══ Task input

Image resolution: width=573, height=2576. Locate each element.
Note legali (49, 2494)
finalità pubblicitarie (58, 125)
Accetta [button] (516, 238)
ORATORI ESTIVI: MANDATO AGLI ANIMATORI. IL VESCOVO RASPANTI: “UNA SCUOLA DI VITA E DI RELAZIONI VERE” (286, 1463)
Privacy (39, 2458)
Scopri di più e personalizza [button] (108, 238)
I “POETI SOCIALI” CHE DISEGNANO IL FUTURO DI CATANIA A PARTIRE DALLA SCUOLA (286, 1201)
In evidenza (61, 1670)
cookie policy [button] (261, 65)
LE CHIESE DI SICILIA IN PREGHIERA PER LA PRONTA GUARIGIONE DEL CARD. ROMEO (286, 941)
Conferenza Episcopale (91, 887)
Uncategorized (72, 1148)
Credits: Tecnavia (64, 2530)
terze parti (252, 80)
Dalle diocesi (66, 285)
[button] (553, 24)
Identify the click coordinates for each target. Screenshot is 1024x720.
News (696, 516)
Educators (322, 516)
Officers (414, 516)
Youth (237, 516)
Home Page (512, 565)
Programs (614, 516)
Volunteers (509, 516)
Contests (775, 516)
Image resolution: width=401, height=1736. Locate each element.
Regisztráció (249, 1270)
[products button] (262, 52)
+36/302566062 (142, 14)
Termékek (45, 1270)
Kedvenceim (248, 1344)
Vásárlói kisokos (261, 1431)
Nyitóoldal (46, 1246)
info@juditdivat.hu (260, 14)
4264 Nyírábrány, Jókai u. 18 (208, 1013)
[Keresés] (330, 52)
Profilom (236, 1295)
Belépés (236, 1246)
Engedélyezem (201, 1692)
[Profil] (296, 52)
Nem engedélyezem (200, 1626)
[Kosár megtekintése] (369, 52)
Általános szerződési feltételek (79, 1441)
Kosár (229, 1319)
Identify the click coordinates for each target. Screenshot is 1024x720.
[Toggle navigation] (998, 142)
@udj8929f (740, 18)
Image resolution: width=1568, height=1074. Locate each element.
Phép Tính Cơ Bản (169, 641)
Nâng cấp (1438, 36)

════

▸ To do
Could you update the material from the line holding "Kedvenceim (248, 1344)" through the end, inclusive, by replacing "Screenshot" with "Screen capture" and changing nothing else? Return only those lines.

▸ Answer in full
Kedvenceim (248, 1344)
Vásárlói kisokos (261, 1431)
Nyitóoldal (46, 1246)
info@juditdivat.hu (260, 14)
4264 Nyírábrány, Jókai u. 18 (208, 1013)
[Keresés] (330, 52)
Profilom (236, 1295)
Belépés (236, 1246)
Engedélyezem (201, 1692)
[Profil] (296, 52)
Nem engedélyezem (200, 1626)
[Kosár megtekintése] (369, 52)
Általános szerződési feltételek (79, 1441)
Kosár (229, 1319)
Identify the click coordinates for each target. Screen capture is 1024x720.
[Toggle navigation] (998, 142)
@udj8929f (740, 18)
Image resolution: width=1568, height=1074. Locate each element.
Phép Tính Cơ Bản (169, 641)
Nâng cấp (1438, 36)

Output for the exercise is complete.